Extracting a value and understanding what it means are different problems. Pulling “Majid Al Futtaim Hypermarkets LLC” verbatim from a document is extraction. Knowing that this entity reconciles to “Carrefour” in a supplier ledger is normalisation: a downstream problem that requires domain knowledge, reference data, and a separate resolution step. Systems that try to solve both in a single pass tend to solve neither reliably.
Chunking and Indexing: How Humans Navigate Long Documents
Nobody reads a ninety-page financial report from cover to cover looking for one specific figure. An analyst uses the table of contents to find the segment reporting section, skips to the relevant table, reads it in context, and cross-references the footnotes. They maintain a mental model of the document as they go. When they find a number, they know which section it came from, what it relates to, and where to look if it doesn’t make sense.

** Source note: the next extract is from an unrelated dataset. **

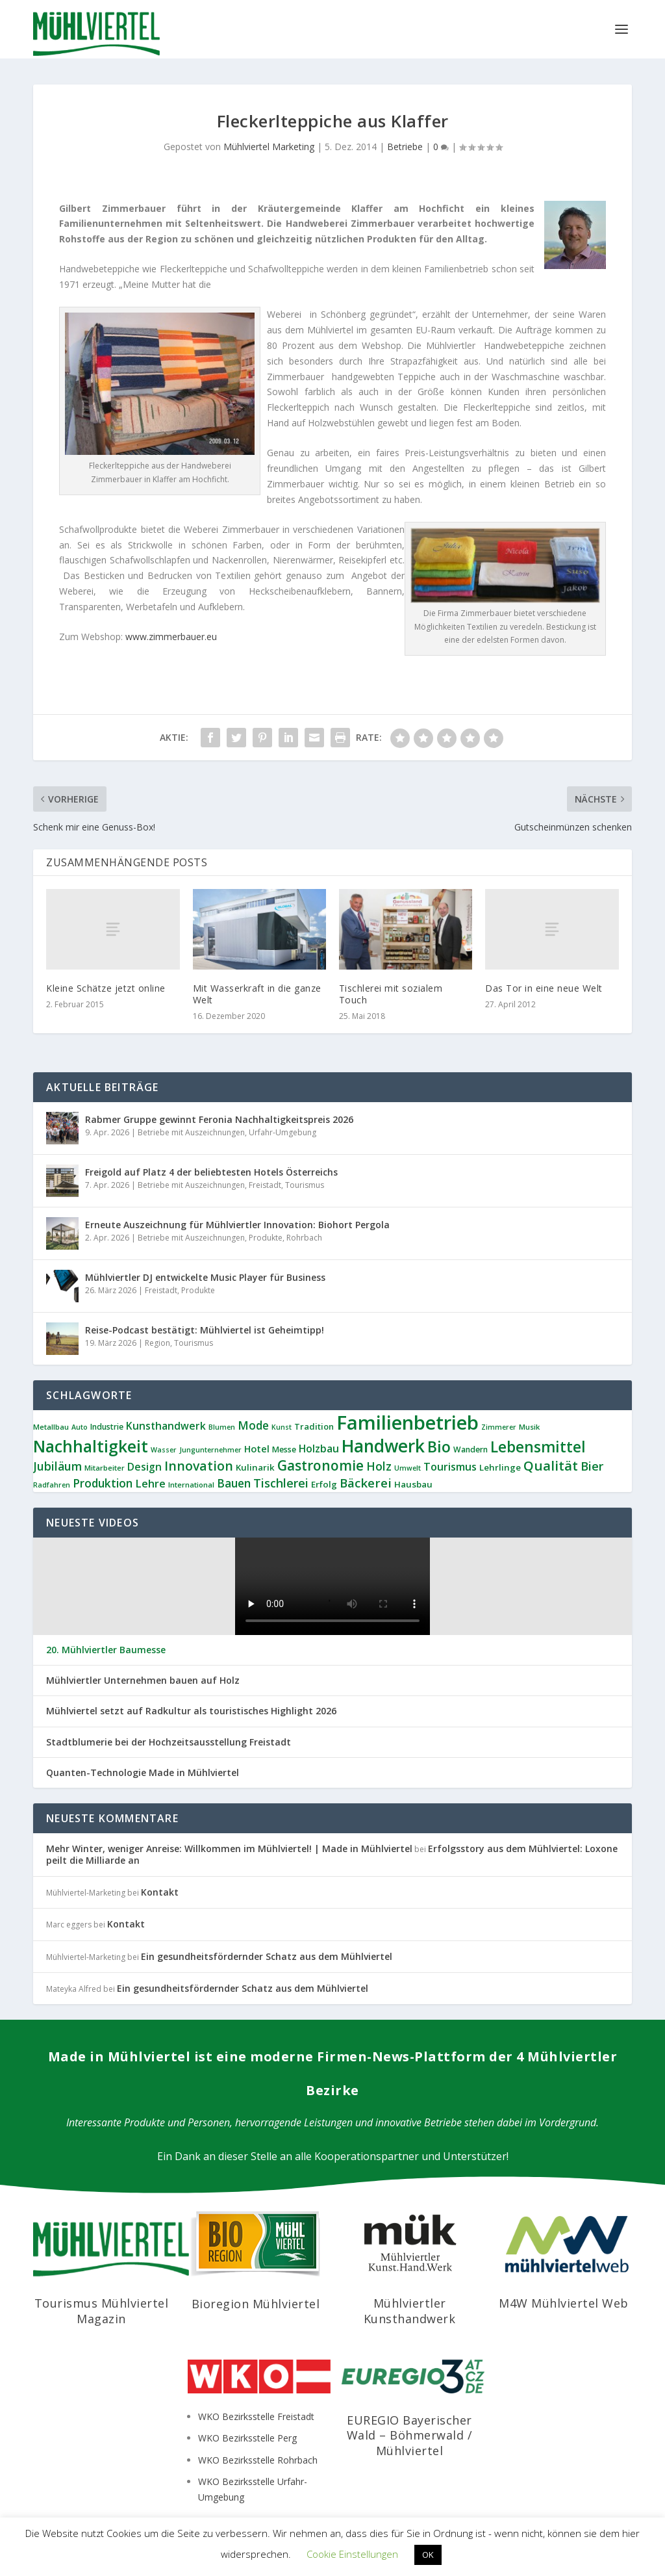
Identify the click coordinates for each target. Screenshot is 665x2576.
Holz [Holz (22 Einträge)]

Retrieval-Augmented Generation (RAG) attempts to replicate this: a query comes in, the system retrieves the most relevant passages from the index, and a model uses them to construct an answer. The quality of that answer depends entirely on how the documents were sliced and indexed in the first place.

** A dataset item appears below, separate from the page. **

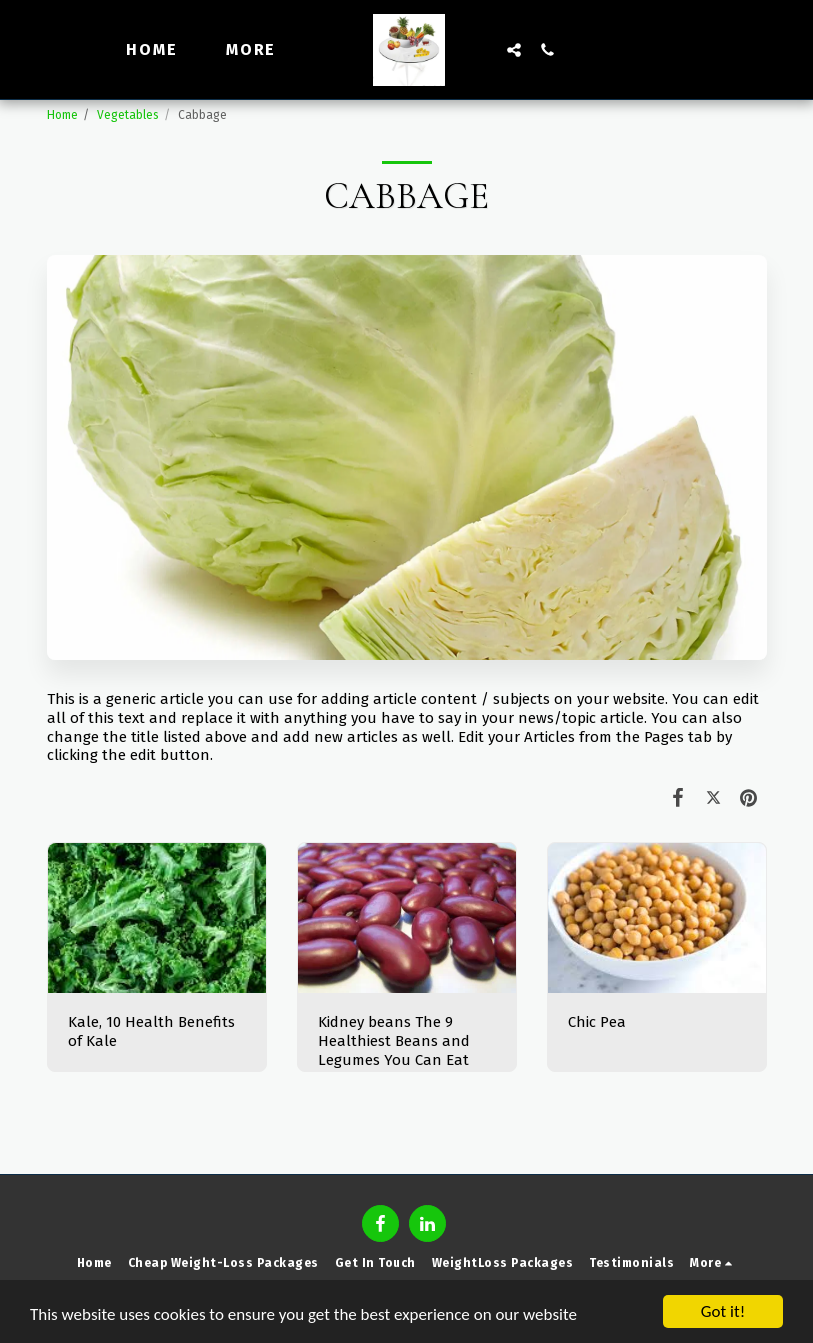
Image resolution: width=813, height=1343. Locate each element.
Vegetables (128, 115)
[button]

The naive approach, cutting documents into fixed-size text blocks and indexing them, immediately discards the structural awareness that makes a human analyst effective. A chunk that begins mid-table has lost the column headers that give its numbers meaning. A chunk that ends halfway through a clause can’t answer a question about that clause’s implications. A financial statement sliced without reference to its own section structure will scatter related information across fragments that never appear together in retrieval.

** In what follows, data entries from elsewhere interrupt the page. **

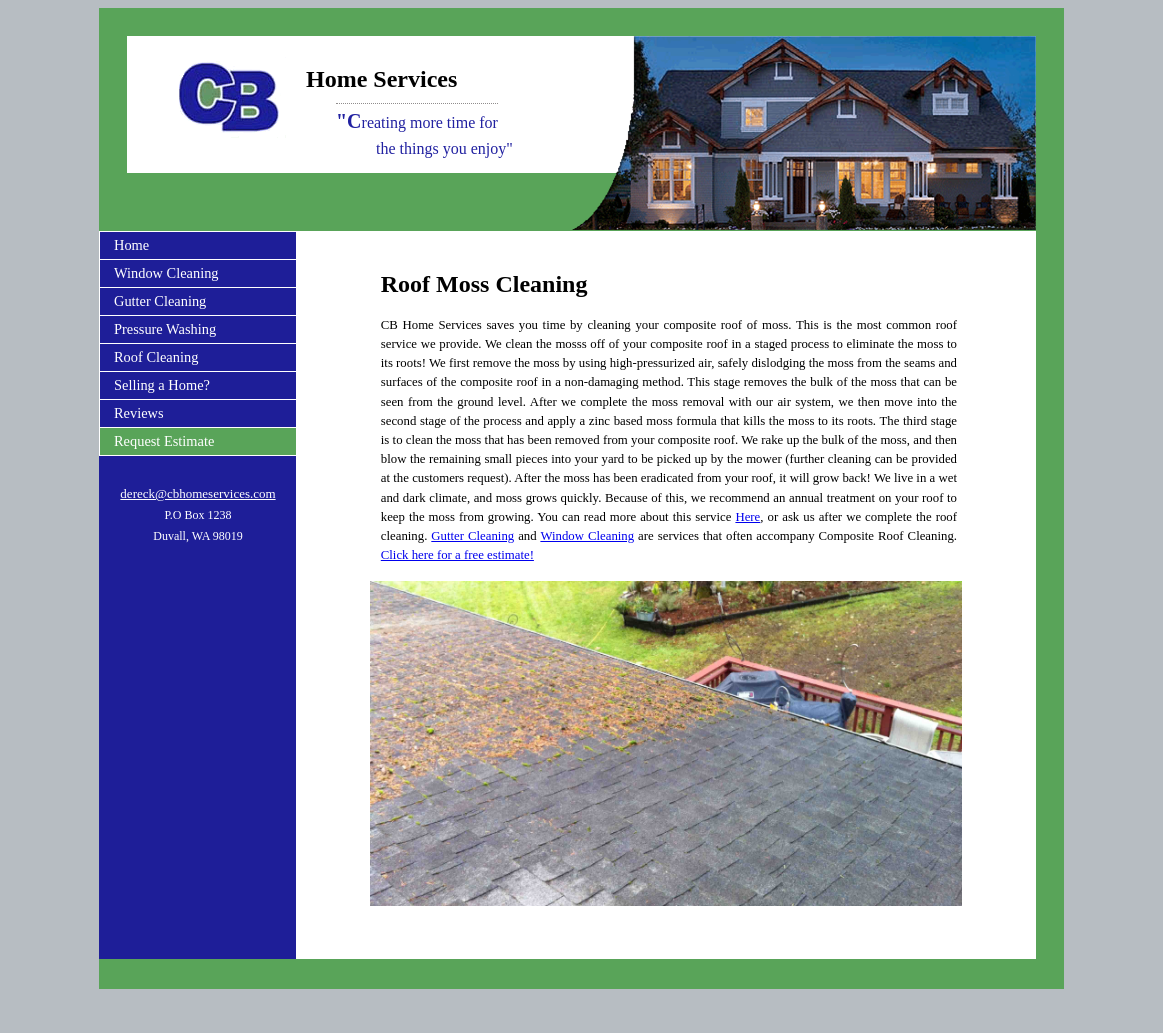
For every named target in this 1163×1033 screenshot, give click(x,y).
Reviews (139, 413)
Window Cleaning (166, 273)
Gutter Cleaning (160, 301)
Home (131, 245)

Structure-aware chunking uses the document’s own hierarchy (sections, headings, tables) as the natural unit of indexing rather than arbitrary text windows. For retrieval itself, combining keyword search with vector similarity (which captures conceptual relatedness rather than exact matches) outperforms either approach alone on real-world document collections. For long documents, a two-stage strategy mirrors how a human analyst would navigate the same report: a lightweight index over headings identifies the right region first, then fetches the full content of that section rather than pulling fragments from across the document and hoping the answer survives the assembly.
The indexing layer is where every compromise made earlier in the pipeline becomes visible. Parsing errors create broken context. Missed section boundaries produce chunks that mix unrelated content. When a retrieval failure surfaces as a hallucinated answer or a missed risk factor, the root cause is usually not the model. It’s a decision made three stages earlier about how to represent the document.
The Gap That AI Is Closing
For most of the history of document automation, the gap between human reading and machine reading was bridged with rules: templates that specified where to look for each field, trained on documents the system had seen before. This worked on narrow, predictable document types and broke on everything else.
What large language models bring to IDP is something closer to what humans actually do: reasoning from context, handling variation, inferring meaning from layout and language simultaneously rather than in rigid sequence. A model can read an unfamiliar invoice template and find the total due not because it was told where to look, but because it understands what invoices are and what totals look like.
That capability is real. But it doesn’t make the pipeline disappear. A model fed malformed parser output still produces unreliable answers. Strong extraction still fails when classification was wrong. The stages are the same. What changes is how much variation each one can handle before it breaks.
Documents were built to communicate between people. Teaching machines to read them means reconstructing, step by step, the intuitions that readers apply without thinking.